Updated: Feb 15
Teaching can be rewarding, but it's also challenging, and never more so than now, during COVID-19.
How do you navigate the pressures of teaching through a pandemic while being the best you can for your students? Here are some of the top problems you may face as a teacher and what you can do about it:
Teaching students with learning disabilities. There's a growing population of students with disabilities seeking services from schools. As a classroom teacher, try to make sure you have a relationship with students and their parents. It also helps to establish a relationship with the supervisor of the individualized education plan (IEP).
Lack of administrative support. Teachers become frustrated when there is a lack of connection between the classroom and administrators. What can leadership do? Start by supporting teachers with their discipline efforts and have an open-door policy to support common challenges.
Lack of professional development.
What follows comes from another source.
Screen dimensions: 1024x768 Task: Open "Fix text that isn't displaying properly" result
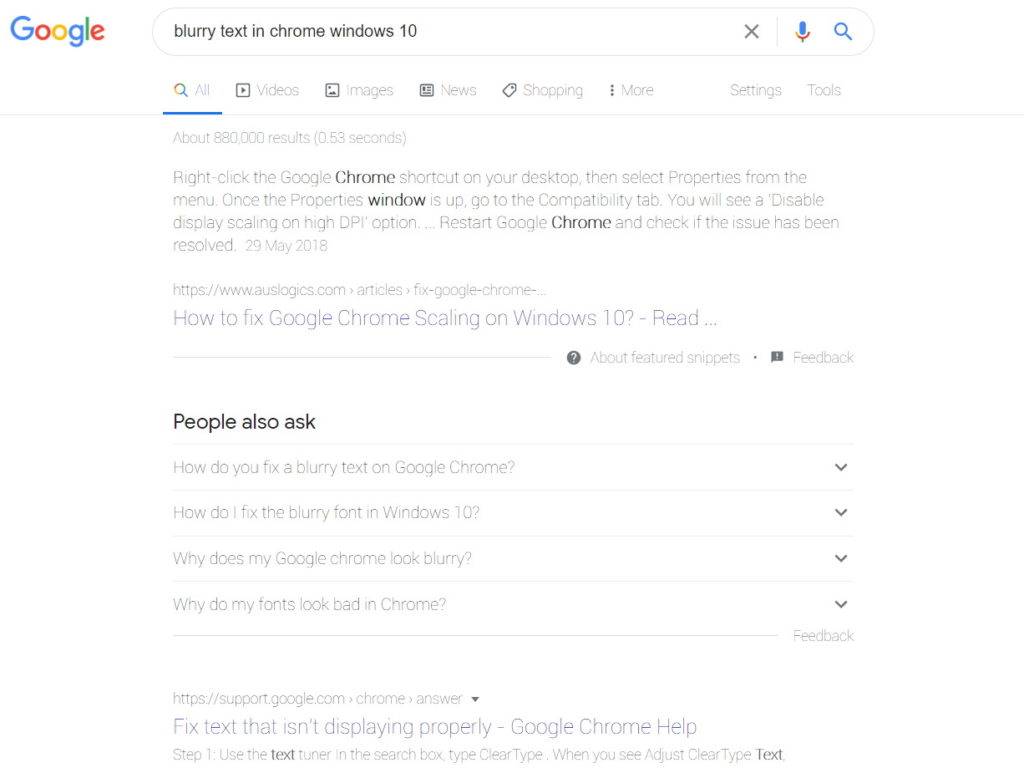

Teachers need support for a rapidly changing educational landscape. When administrators place the right teachers in proper training, their morale and commitment improve.
Poor student behavior. Poor behavior is often the result of not having structure, clear expectations, rules, and procedures in and out of the classroom. Reduce behavioral issues by designing a robust discipline plan, creating student-centered expectations, and rewarding positive behavior. We suggest checking out PBIS resources.
Unengaged students. Ineffective lesson planning and classroom management increase the likelihood of unengaged students.
Are your teaching strategies appropriate for your students' levels of ability?
Do they have time for reflection and individual practice?
Are there multiple opportunities to learn by interacting with the content in various ways?